Una de las fuentes documentales
usadas por Chauvel es la excelente obra de Maalouf,
‘Las cruzadas
vistas por los árabes’ cuya imperativa lectura no puedo dejar de
recomendar para superar la decepción experimentada al cerrar esta novela. Es
difícilmente comprensible cómo, a pesar de ganar la guerra de las cruzadas, el
Islam quedó estancado en ese pasado mientras que Europa despegó con fuerza en
dirección al mundo moderno.
Uno de los síntomas destacados por
Maalouf es algo que también se aprecia en la novela de Chauvel: los europeos
aprendieron el idioma árabe y también estudiaron sus costumbres (“algunos caballeros
vinieron a saludarme. Habían nacido en Siria y hablaban árabe tan bien como yo.

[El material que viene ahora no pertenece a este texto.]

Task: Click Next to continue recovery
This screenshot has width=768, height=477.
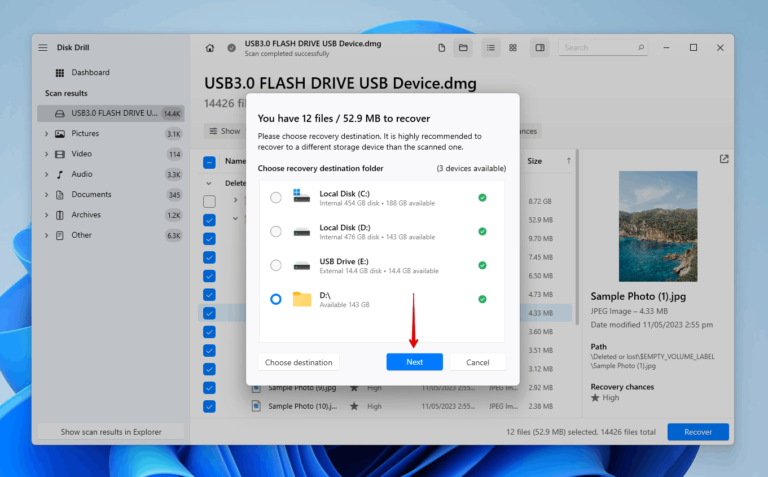Action: pos(414,362)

Fue un placer conversar con ellos (…) vistos individualmente, esos enemigos del
Islam me parecían muy simpáticos”), pero los pueblos árabes fueron
absolutamente insensibles a cualquier apertura hacia la cultura de los
infieles.
Olvidaron el principal objetivo de un
cabal gobernante: la felicidad del pueblo. Así le habla a su hijo antes de
entregarle el cetro:
“trata de ganarte el corazón de tus súbditos, defiende con
sensatez los intereses de la comunidad musulmana, pues de Alá y de mi mismo no
has recibido más misión que la de garantizar la felicidad de los verdaderos
creyentes (…)
no
alimentes nunca malos sentimientos contra nadie”.